Dengan ilmu agama mampu merubah persepsi manusia pada kehidupan yang dijalani. Musibah tidak dapat dihindari. Tapi adanya ilmu, musibah yang dilanda akan disikapinya dengan sabar. Berbeda dengan orang yang tak berilmu. Ia akan menyikapi musibah dengan kata-kata kotor dan sikap buruk.
Jika orang kaya lagi berilmu, ia akan tahu kemana seharusnya harta itu bisa bermanfaat. Tapi orang kaya yang bodoh, hartanya akan dihabiskan untuk sesuatu yang sia-sia. Atau jika tidak, hanya ia simpan saja di tabungan.

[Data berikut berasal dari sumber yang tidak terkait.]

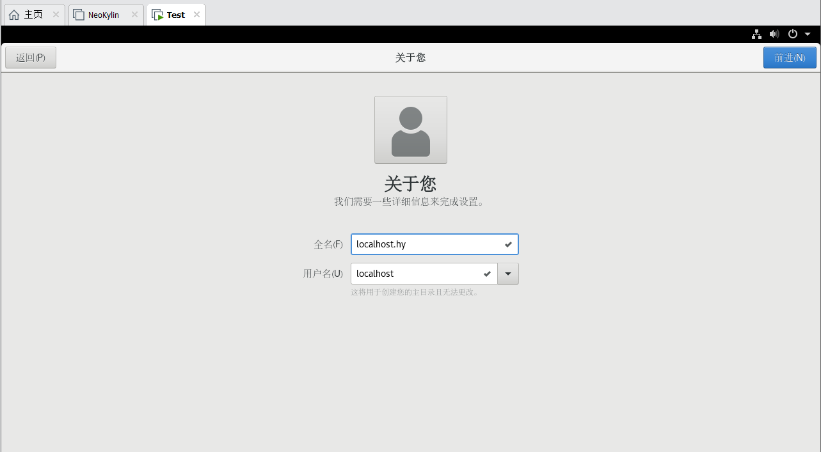Close the NeoKylin tab
Screen dimensions: 821x452
(134, 14)
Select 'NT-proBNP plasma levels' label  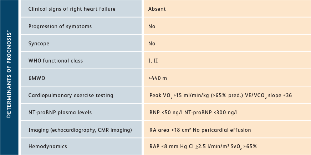[60, 113]
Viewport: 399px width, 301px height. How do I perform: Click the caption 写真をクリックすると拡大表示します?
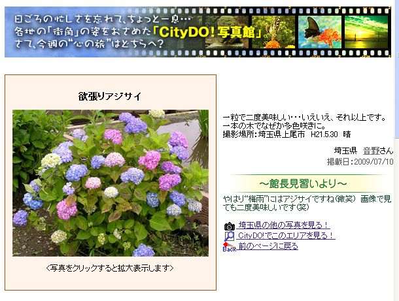pos(110,268)
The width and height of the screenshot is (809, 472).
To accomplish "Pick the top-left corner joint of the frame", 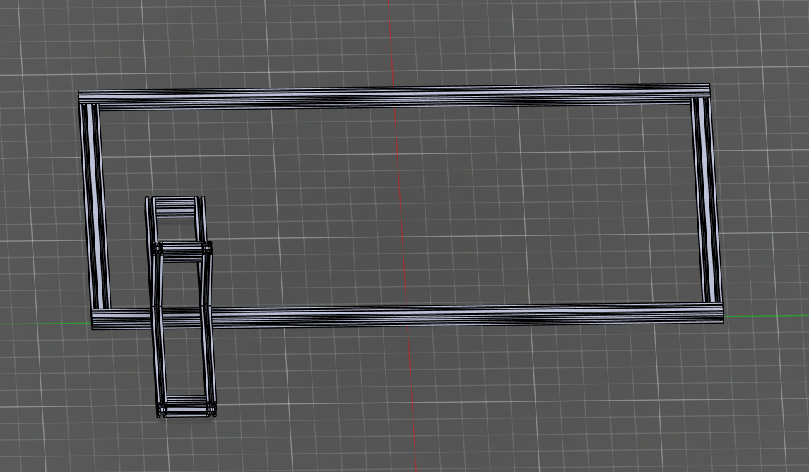I will click(87, 99).
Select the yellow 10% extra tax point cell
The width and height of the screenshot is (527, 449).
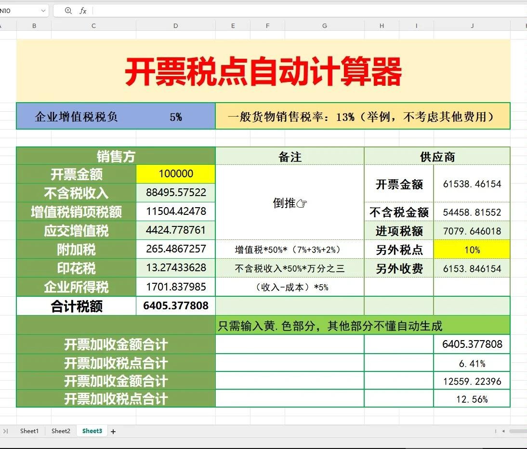click(472, 250)
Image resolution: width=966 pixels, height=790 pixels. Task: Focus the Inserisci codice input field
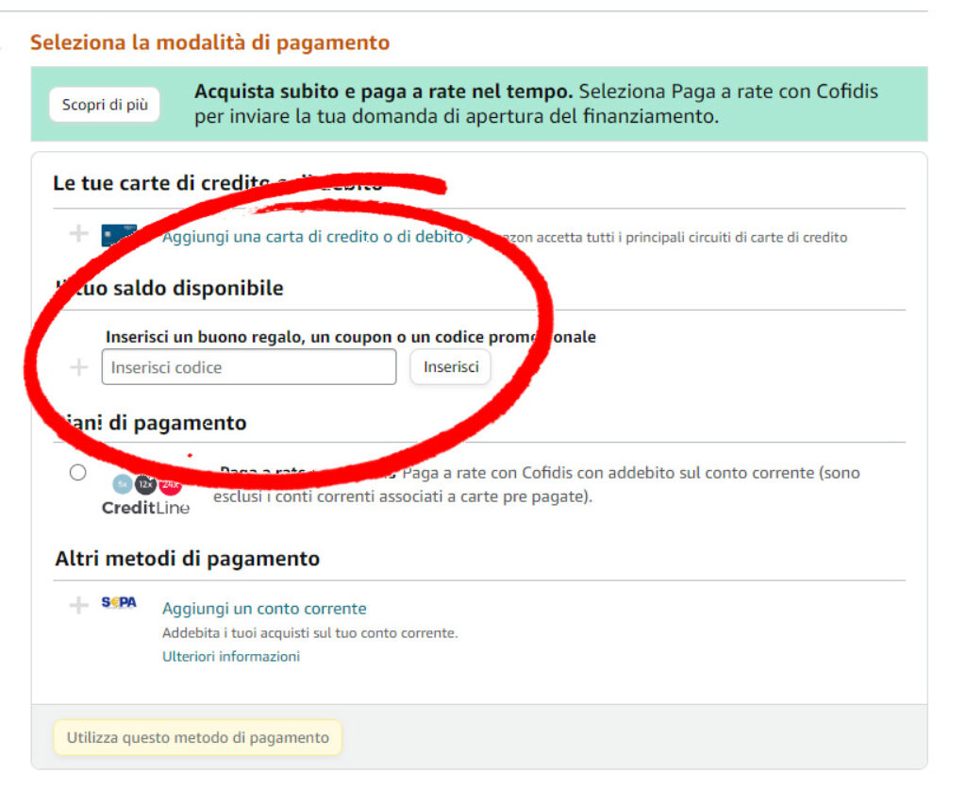click(x=249, y=367)
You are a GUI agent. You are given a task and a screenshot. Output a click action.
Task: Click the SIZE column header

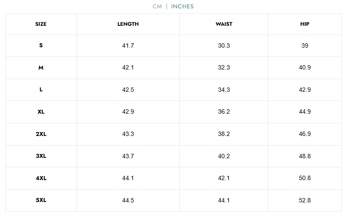pyautogui.click(x=41, y=24)
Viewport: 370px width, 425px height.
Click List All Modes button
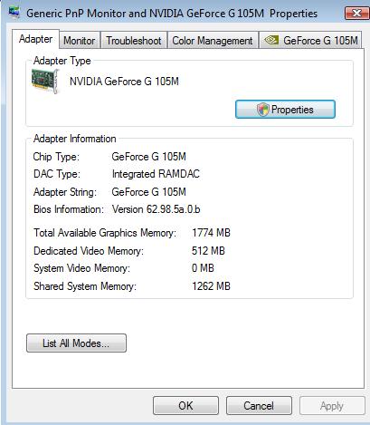[x=76, y=343]
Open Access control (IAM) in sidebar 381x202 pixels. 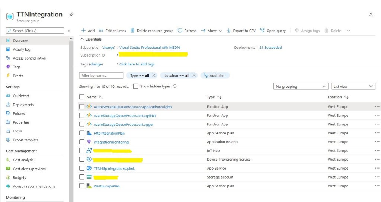tap(29, 58)
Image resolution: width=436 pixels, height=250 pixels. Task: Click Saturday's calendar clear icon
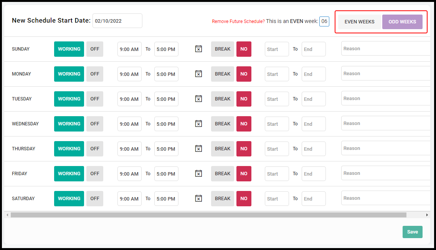pyautogui.click(x=198, y=199)
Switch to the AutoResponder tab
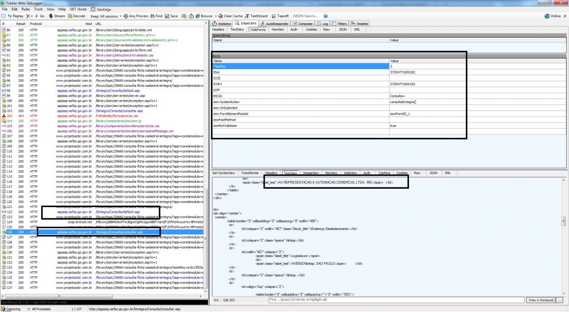569x312 pixels. pos(275,24)

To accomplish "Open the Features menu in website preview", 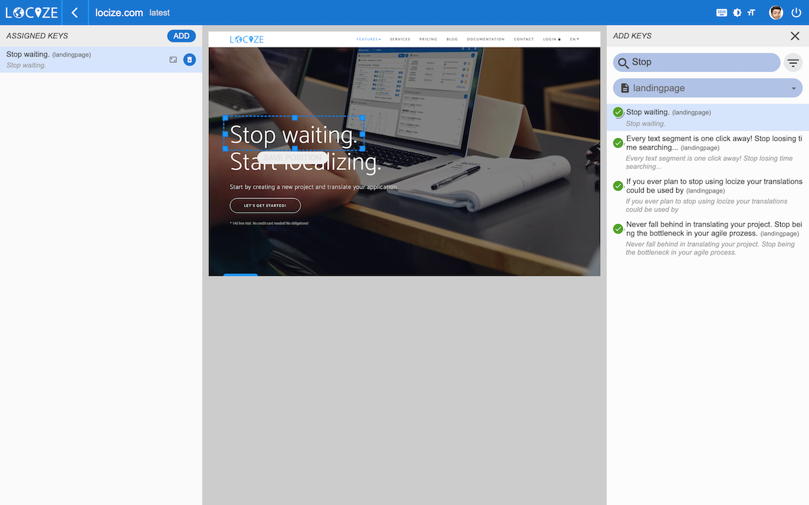I will coord(369,40).
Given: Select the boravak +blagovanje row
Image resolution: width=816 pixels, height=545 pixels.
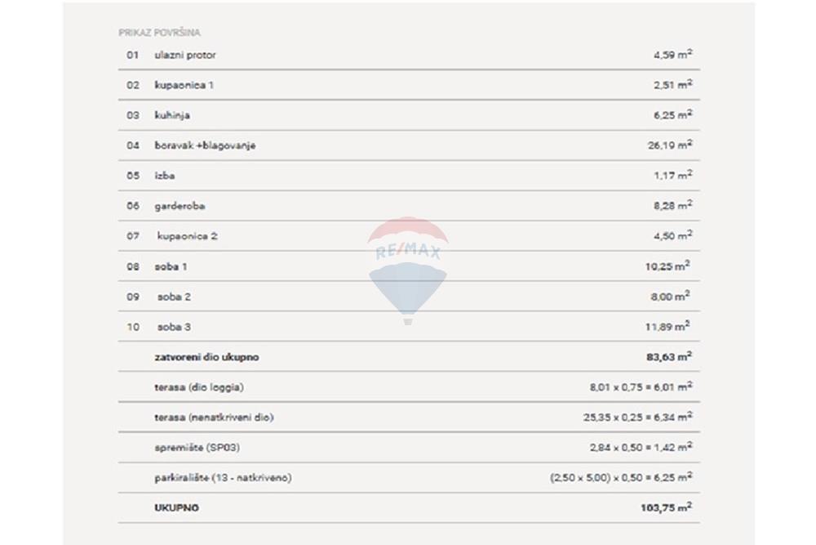Looking at the screenshot, I should coord(409,145).
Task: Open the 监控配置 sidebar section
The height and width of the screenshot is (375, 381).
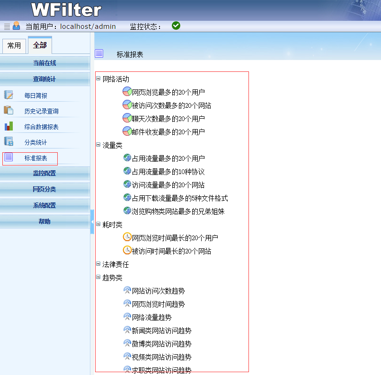Action: 44,174
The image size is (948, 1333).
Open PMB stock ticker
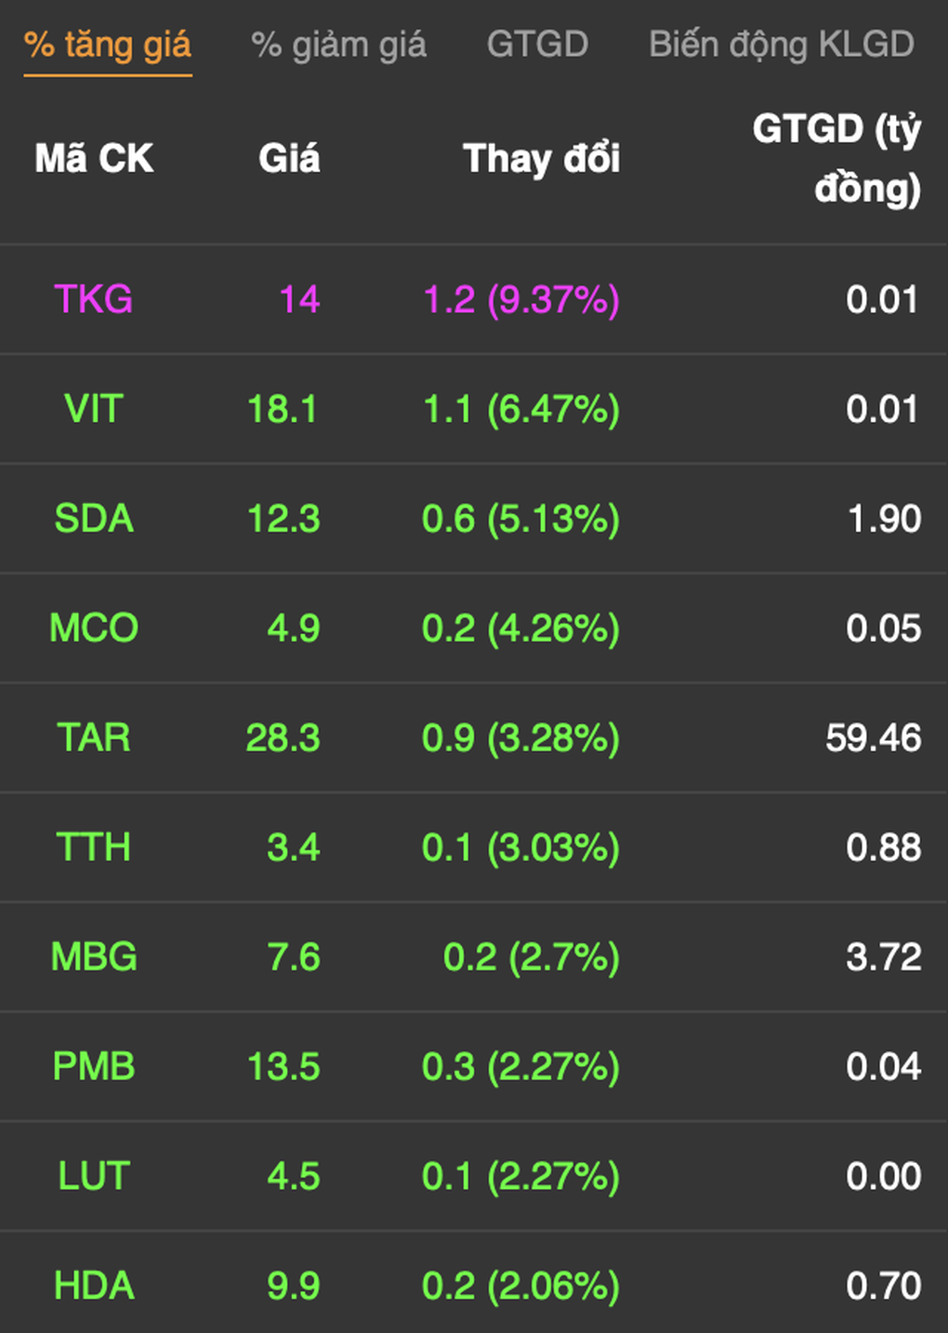click(94, 1067)

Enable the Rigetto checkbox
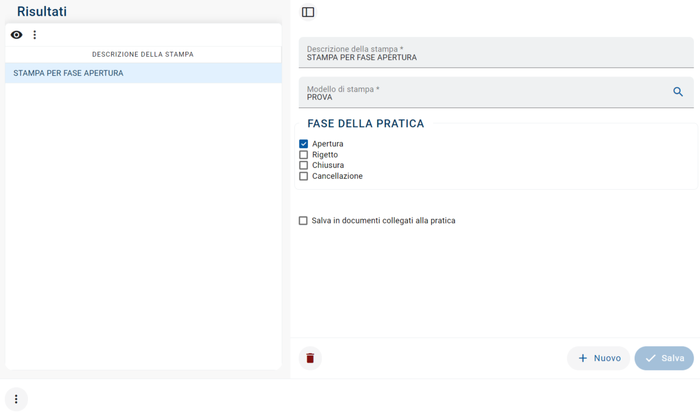point(304,155)
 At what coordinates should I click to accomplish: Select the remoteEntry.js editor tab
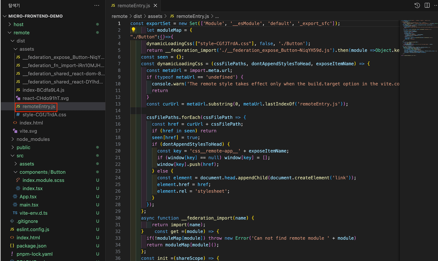134,5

Manfaat akan ilmu yang tidak bisa dihindari adalah, ilmu akan menjaga pemiliknya dari bahaya kebodohan. Kebodohan merupakan kegelapan yang merusak pandangan seseorang kepada akherat. Padahal akherat tempat pulang hakiki semua manusia. Ilmu yang teramalkan akan menjadi bekal yang baik dalam menyongsong kehidupan abadi. Adanya amalpun artinya menyiapkan untuk menghadapi segala prahara yang akan ditemui nanti.

Maka, marilah kita bunuh kebodohan dengan mempertebal ilmu.